Keywords: social stress, controllability, anxiety, defensive behavior

1. Introduction

Social stress, stemming from any number of causes such as bullying or abuse, can be a contributing factor to the onset of a variety of psychiatric disorders, including post-traumatic stress disorder and major depression [13]. A variety of animal models have been developed to study the behavioral changes associated with social stress. Many of these models use social defeat, which involves an aggressive encounter between two animals and the subsequent creation of a dominant-subordinate (winner-loser) relationship [4,5]. Golden hamsters (also referred to as Syrian hamsters) are solitary animals and are excellent candidates for examining social stress because they are naturally aggressive and will reliably defend their home territory against an intruding conspecific without any need for complex social housing conditions. Hamsters also display ritualized agonistic behaviors and brief encounters rarely result in injury, thereby providing a valid animal representation of social or psychological stress rather than stress resulting from a physically harmful encounter. In fact, we have demonstrated that the hormonal stress response to social defeat in hamsters is largely psychological as it occurs in subordinate hamsters even in the absence of any physical contact with the dominant opponent [6]. Our lab generally uses a model in which an experimental animal is placed in the home cage of a larger, more aggressive animal, wherein it is reliably and quickly defeated. After this brief social defeat, the subject exhibits high levels of submission even toward a much smaller and younger opponent that would usually be non-threatening. This phenomenon has been termed conditioned defeat [7,8]. Social defeat models are becoming increasingly popular in studying mental illness, especially depression and anxiety disorders, and are important in understanding the etiology, mechanisms and treatment options for clinical populations [9,10].

Most defeat models of social stress use an inescapable defeat experience in which the experimental animal is not able to leave the cage of the aggressive opponent until the trial is over; in our studies this is typically a single, 15-min period [11]. In many laboratories, however, animals are paired repeatedly and the experimental animal is often left in the cage with its opponent, at times separated by a barrier, for several weeks [9,12]. Thus, it is possible that the pronounced and generalized social avoidance displayed by a variety of species during subsequent testing is a by-product of the inescapable defeat experience and would not occur if the subject had the ability to escape its attacker. In fact, there are data to suggest this might be the case because hamsters that are paired with an aggressive opponent three times but retain the ability to escape the cage do not subsequently avoid a familiar, socially neutral male [13]. In order to address this issue, we compared the agonistic behavior of hamsters subjected to an escapable model of defeat to the behavior of hamsters subjected to our standard, acute inescapable defeat model.
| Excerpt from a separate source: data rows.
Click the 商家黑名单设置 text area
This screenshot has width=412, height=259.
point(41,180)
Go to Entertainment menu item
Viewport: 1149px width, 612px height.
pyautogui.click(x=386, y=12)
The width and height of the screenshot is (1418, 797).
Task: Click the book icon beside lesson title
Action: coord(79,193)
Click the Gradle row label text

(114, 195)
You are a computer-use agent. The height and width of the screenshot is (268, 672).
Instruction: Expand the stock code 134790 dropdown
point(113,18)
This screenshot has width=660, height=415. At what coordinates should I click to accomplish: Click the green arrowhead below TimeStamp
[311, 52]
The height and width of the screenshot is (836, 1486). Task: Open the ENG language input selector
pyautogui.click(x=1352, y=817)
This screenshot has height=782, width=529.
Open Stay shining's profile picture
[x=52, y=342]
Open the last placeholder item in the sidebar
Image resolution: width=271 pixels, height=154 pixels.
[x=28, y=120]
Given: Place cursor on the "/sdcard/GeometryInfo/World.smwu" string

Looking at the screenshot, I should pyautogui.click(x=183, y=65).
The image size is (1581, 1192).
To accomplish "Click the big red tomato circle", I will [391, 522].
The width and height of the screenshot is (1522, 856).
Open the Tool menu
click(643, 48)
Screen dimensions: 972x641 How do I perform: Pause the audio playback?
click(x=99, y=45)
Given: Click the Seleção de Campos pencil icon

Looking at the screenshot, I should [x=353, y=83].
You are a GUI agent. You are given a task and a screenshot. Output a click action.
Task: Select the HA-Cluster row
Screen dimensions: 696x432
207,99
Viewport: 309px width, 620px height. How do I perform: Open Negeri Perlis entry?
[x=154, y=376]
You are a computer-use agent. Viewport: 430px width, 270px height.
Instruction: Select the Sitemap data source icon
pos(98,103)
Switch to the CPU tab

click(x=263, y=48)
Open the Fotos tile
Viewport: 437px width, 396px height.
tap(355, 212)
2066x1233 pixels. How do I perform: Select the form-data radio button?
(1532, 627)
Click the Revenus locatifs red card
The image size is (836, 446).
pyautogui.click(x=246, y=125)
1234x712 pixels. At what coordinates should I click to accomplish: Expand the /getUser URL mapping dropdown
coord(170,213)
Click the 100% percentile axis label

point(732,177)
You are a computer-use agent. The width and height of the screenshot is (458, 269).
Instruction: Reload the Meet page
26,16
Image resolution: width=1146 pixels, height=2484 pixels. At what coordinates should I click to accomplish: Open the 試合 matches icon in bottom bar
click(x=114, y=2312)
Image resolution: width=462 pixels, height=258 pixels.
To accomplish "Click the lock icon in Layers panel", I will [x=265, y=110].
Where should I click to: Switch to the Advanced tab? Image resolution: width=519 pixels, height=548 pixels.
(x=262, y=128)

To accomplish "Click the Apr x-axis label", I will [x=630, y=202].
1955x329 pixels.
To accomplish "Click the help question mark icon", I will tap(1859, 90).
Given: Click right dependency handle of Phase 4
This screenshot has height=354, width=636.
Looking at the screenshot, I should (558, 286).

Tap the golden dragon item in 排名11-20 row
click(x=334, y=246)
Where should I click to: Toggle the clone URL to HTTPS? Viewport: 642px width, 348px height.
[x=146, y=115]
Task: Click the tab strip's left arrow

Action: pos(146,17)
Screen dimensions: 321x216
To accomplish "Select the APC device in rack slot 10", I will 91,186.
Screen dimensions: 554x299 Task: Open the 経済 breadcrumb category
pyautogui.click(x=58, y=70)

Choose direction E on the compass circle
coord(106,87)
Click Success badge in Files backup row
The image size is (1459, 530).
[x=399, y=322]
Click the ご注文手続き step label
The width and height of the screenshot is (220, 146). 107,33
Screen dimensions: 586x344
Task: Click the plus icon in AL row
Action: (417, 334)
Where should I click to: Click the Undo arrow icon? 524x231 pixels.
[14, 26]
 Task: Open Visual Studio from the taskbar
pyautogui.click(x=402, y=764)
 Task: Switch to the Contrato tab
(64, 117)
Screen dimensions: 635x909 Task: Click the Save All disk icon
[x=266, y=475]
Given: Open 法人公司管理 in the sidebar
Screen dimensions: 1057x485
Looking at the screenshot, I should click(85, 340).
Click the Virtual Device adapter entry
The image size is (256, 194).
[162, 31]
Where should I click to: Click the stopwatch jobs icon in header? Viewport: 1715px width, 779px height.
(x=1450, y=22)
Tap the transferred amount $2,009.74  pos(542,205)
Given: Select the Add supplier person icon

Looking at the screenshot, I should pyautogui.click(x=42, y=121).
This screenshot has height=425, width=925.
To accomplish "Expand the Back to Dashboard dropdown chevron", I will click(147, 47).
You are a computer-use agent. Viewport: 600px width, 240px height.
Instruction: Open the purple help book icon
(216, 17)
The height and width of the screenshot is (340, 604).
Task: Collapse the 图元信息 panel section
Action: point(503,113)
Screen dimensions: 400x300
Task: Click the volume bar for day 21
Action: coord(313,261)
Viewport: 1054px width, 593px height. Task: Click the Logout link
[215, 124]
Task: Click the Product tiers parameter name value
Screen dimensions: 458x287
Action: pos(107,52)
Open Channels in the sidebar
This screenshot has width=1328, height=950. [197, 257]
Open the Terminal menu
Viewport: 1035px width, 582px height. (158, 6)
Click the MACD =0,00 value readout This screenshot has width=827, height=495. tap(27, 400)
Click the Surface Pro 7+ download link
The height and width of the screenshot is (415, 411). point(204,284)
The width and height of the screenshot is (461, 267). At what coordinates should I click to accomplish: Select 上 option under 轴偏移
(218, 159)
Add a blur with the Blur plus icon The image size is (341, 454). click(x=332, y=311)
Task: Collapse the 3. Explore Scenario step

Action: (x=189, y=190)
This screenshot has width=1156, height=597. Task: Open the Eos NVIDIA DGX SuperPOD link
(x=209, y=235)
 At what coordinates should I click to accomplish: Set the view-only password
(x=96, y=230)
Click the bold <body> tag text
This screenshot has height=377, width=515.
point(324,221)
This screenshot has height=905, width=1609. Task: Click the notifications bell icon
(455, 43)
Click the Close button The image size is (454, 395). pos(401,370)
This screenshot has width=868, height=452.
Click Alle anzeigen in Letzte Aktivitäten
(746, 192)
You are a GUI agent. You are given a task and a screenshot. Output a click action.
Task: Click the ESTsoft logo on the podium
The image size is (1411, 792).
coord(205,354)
In addition, following social defeat, hamsters were tested with caged opponents that were familiar (the previous dominant opponent) or unfamiliar (a novel aggressor) in order to determine whether a specific social memory was formed of the aggressive opponent during inescapable and escapable defeat. We hypothesized that conditioned defeat would be present during testing regardless of the type of defeat experience and that animals experiencing an escapable defeat would avoid only the familiar aggressor, while animals experiencing inescapable defeat would generalize their avoidance to all subsequent opponents.

2. Material and Methods

2.1 Subjects

Adult male Syrian hamsters were obtained from Charles River Laboratories. Subjects, approximately 3 months of age and weighing between 120g–140g, were individually housed in polycarbonate cages (24 × 33 × 20 cm) for two weeks prior to the beginning of the experiment. The animals were handled daily for five days preceding the study in order to habituate them to the stress of being handled. Resident aggressors (RA) were larger hamsters, weighing between 160g–175g, which were also individually housed. All cages contained corncob bedding and cotton nesting material, and cages were not changed for one week before the experiment so that hamsters could scent mark their cages. Food and water were available ad libitum. All behavioral manipulations were done in a dedicated hamster testing suite within the vivarium. All procedures and protocols were approved by the Georgia State University Institutional Animal Care and Use Committee and are in accordance with the standards outlined in the National Institutes of Health Guide for Care and Use of Laboratory Animals.

2.2 Behavioral Procedures

On Day 1 of the experiment, subjects were randomly assigned to one of three weight-matched groups: inescapable defeat, escapable defeat, or no defeat control. On Day 2, subjects were further divided into one of five weight-matched groups: inescapable defeat tested with familiar RA; inescapable defeat tested with an unfamiliar RA; escapable defeat tested with familiar RA; escapable defeat tested with an unfamiliar RA; no defeat control group paired with a randomly assigned RA during testing. No defeat control animals were brought to the testing suite but were left undisturbed in their home cage during defeat training on Day 1. Subjects were allowed to habituate to the testing suite for 30 min before all manipulations. All behavioral testing was performed during the first 3 hours of the dark phase of the light-dark cycle under dim red illumination to minimize circadian variation in the behavioral measures and because this is the time when hamsters produce the majority of their agonistic behavior [14]. All training and testing trials were recorded using an infrared CCD camera for later analysis.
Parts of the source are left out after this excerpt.